• [TASK DIRECTIONS]: Search the material for lines containing the word "input", and copy each one.
START DATA EXTRACTS
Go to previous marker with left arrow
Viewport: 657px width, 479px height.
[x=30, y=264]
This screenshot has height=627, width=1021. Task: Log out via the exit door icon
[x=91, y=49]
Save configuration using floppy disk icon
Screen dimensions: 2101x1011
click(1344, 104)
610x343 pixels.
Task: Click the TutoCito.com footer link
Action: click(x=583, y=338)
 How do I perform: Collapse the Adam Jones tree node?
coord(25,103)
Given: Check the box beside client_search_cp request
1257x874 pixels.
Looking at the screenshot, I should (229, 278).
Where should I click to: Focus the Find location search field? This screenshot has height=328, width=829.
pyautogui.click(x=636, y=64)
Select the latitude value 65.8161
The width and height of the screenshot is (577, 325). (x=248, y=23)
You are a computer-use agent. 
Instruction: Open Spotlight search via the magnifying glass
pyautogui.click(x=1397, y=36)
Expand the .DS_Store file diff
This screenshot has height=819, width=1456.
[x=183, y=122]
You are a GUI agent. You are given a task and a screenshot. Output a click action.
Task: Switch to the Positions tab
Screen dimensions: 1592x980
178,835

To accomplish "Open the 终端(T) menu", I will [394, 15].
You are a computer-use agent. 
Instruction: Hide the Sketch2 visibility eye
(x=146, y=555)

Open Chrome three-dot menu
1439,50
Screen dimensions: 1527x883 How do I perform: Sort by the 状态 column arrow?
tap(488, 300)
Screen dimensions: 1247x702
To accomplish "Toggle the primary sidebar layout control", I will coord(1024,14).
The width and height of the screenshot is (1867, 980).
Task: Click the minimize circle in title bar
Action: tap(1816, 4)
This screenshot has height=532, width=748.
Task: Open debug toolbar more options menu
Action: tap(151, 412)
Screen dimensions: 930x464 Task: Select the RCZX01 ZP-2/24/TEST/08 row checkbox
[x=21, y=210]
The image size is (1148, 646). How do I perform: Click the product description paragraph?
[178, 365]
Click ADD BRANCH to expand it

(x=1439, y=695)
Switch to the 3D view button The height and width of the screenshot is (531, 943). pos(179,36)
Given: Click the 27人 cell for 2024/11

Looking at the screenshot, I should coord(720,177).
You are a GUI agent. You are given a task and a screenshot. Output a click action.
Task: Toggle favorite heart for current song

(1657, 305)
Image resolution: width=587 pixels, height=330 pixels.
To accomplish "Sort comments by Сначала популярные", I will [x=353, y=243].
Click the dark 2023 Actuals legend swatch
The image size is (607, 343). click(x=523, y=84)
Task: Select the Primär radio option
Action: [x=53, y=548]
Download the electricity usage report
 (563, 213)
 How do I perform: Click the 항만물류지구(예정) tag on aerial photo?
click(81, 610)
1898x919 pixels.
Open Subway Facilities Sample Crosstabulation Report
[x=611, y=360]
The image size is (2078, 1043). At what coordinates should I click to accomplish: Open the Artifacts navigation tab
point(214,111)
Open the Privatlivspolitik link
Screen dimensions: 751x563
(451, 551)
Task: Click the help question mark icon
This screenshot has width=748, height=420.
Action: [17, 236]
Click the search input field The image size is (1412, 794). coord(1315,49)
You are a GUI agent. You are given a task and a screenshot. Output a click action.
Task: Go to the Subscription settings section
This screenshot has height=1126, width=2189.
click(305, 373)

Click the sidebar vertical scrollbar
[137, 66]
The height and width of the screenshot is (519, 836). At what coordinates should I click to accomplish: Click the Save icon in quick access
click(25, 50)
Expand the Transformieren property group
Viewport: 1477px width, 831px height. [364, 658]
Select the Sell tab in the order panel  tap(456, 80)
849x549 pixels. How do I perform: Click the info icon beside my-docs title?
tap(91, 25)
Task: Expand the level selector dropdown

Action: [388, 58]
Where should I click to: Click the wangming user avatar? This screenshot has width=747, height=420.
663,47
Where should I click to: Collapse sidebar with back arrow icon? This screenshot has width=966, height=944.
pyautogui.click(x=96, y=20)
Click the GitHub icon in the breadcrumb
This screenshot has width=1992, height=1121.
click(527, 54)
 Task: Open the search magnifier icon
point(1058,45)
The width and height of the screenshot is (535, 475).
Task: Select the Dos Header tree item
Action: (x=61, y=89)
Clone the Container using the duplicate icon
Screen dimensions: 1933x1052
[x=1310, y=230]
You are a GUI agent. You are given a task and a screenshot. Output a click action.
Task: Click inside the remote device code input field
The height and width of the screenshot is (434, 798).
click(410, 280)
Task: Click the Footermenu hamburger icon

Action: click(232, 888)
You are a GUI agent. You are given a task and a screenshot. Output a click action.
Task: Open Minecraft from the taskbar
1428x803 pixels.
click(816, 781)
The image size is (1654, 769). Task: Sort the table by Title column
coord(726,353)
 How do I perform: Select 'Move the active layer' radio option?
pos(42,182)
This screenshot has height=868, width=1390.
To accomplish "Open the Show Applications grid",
END DATA EXTRACTS
• [THE COMPLETED TASK]:
Click the search input field The image size is (1412, 794). coord(1315,49)
Task: Click inside the remote device code input field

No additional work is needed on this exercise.